**SOURCE MATERIAL**
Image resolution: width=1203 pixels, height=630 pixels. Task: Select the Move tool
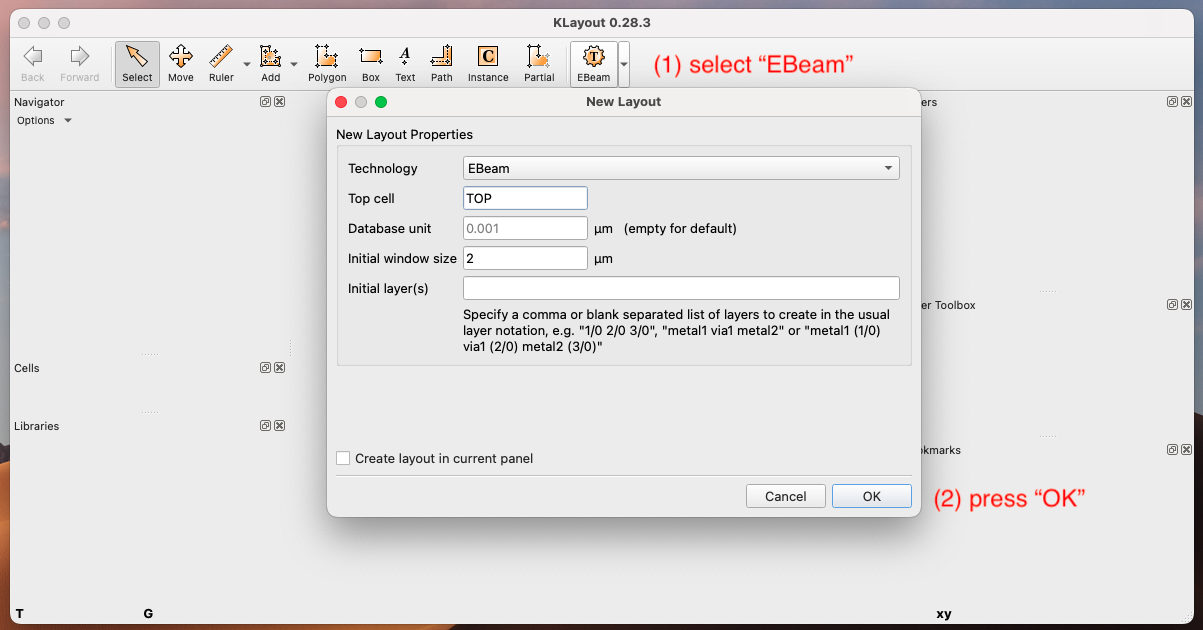pos(180,63)
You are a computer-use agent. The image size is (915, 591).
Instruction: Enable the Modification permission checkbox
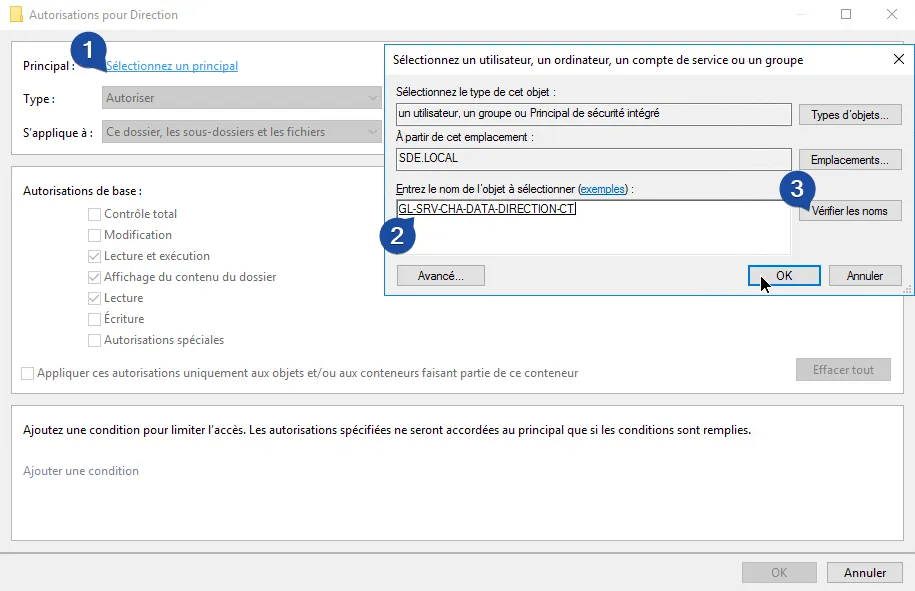95,235
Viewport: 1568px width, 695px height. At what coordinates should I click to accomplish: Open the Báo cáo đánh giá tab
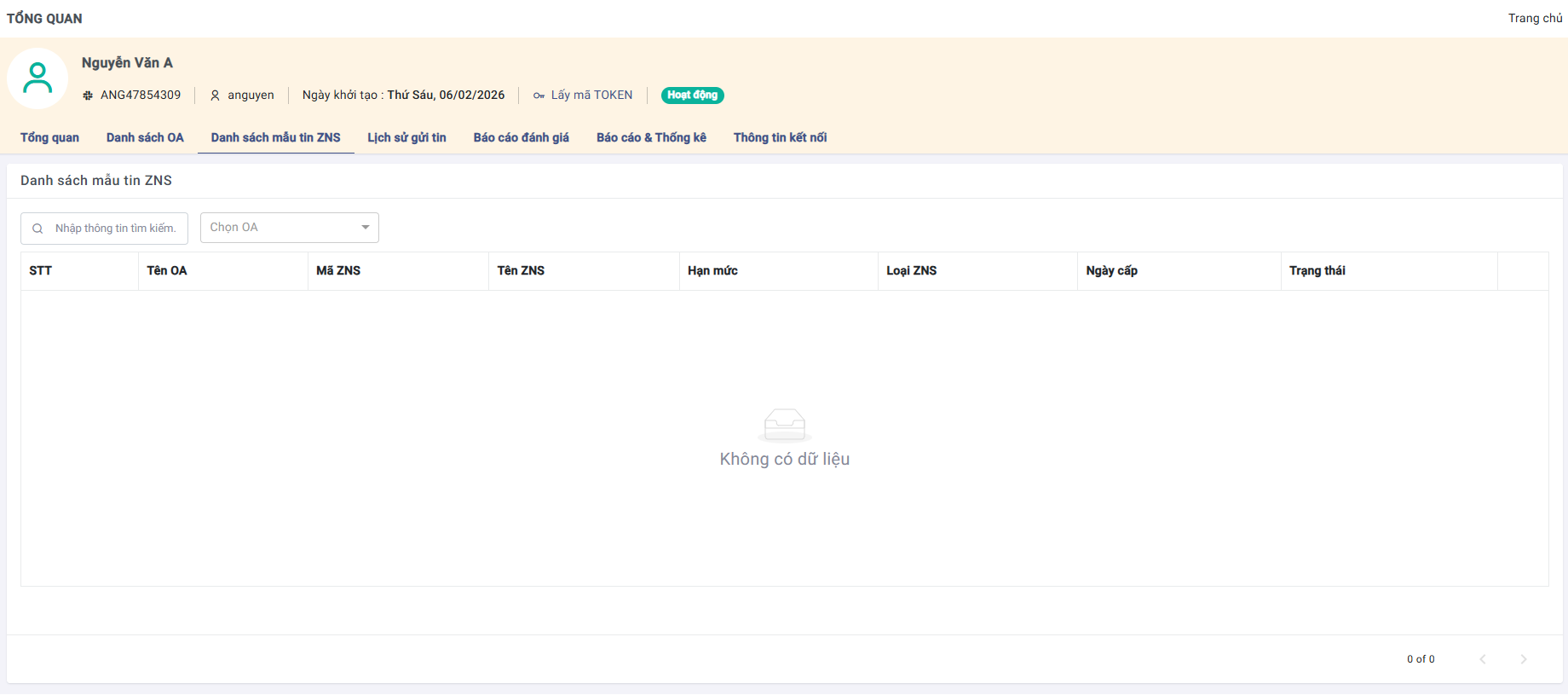pos(521,137)
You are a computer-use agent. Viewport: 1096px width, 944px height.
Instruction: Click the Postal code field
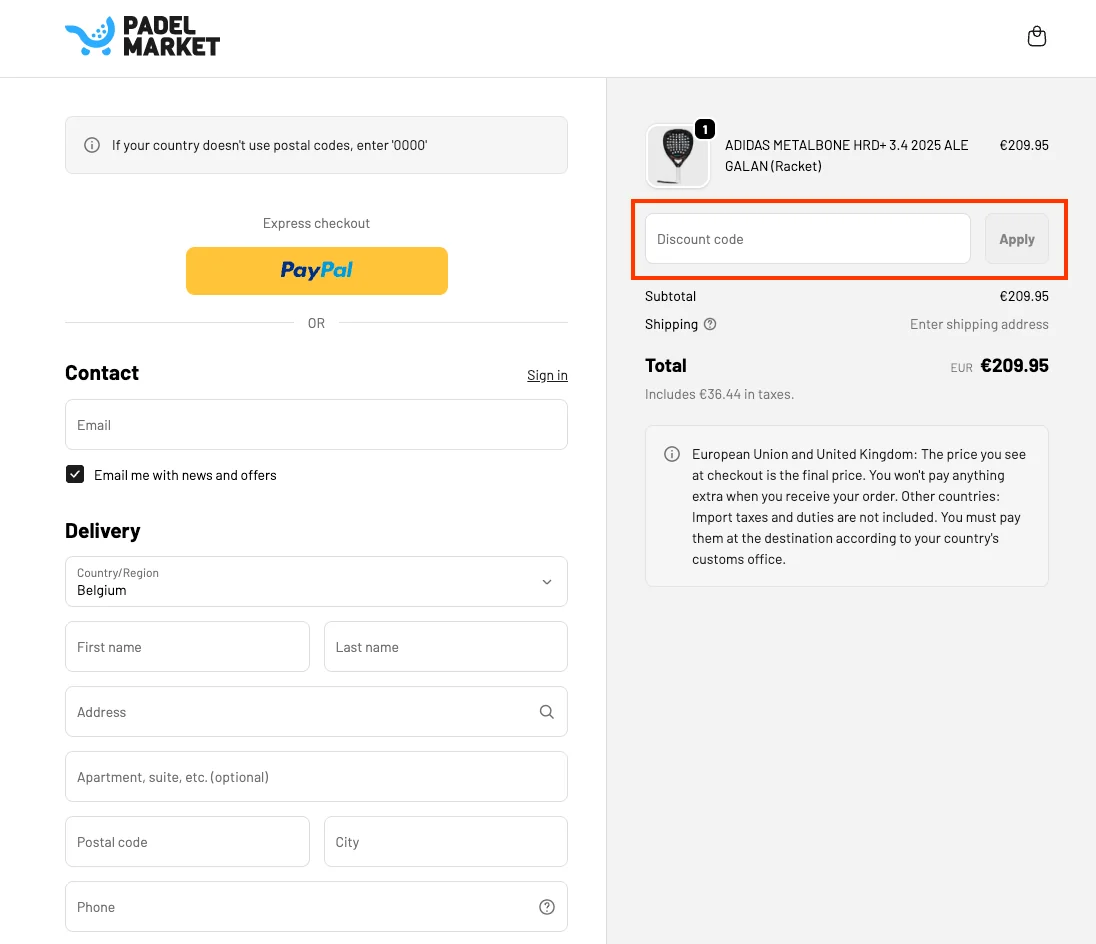(187, 842)
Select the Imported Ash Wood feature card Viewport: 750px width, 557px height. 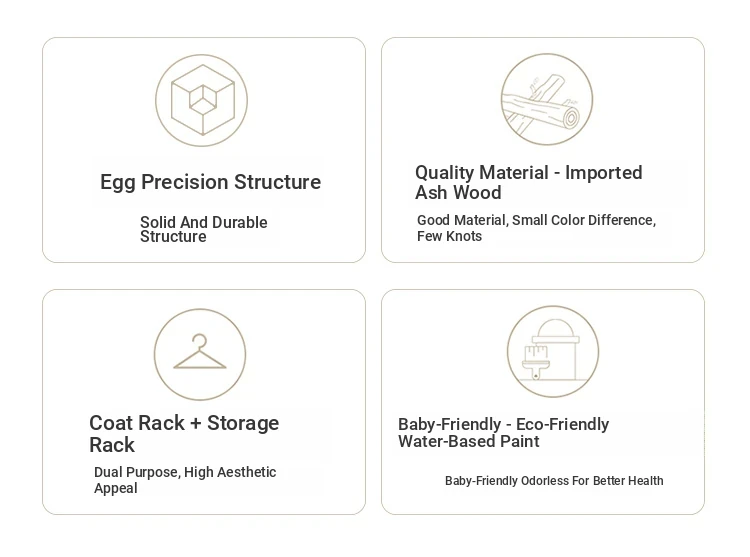543,150
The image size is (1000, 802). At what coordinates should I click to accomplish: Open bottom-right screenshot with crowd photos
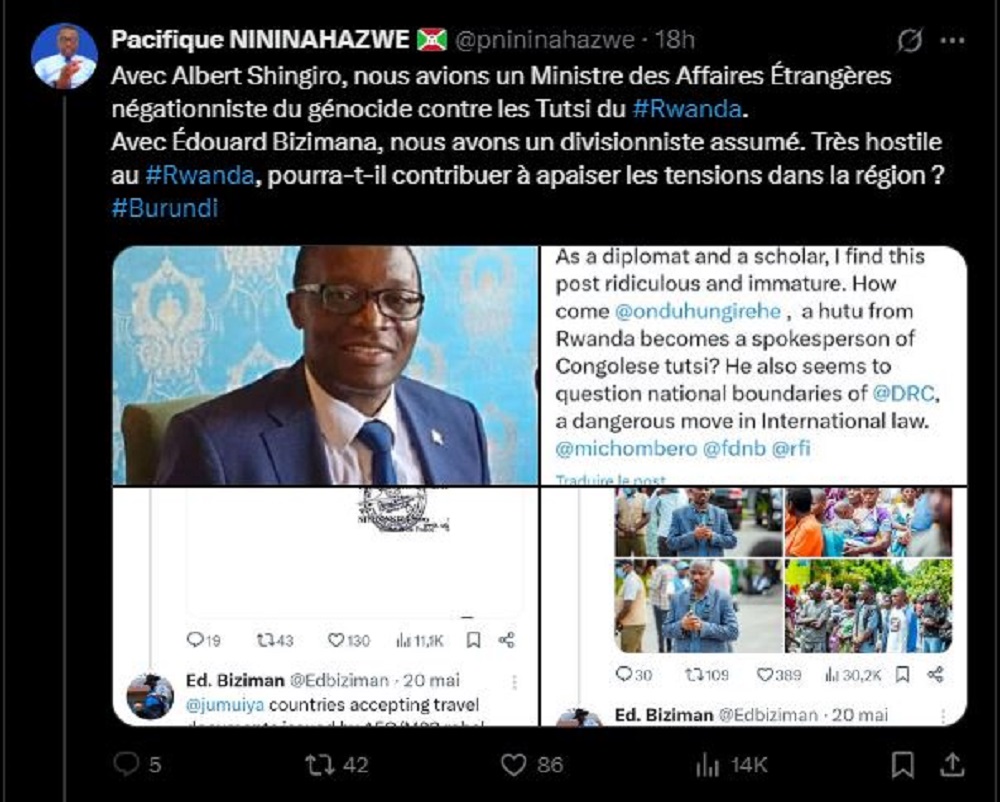pyautogui.click(x=754, y=606)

**EXERCISE OBJECTIVE**
Could you return the lines in the entries above that contain "agent"?

**SOLUTION FOR THIS EXERCISE**
You are a computer-use agent. The image size is (915, 591).
You are a computer-use agent. Viewport: 1096px width, 944px height.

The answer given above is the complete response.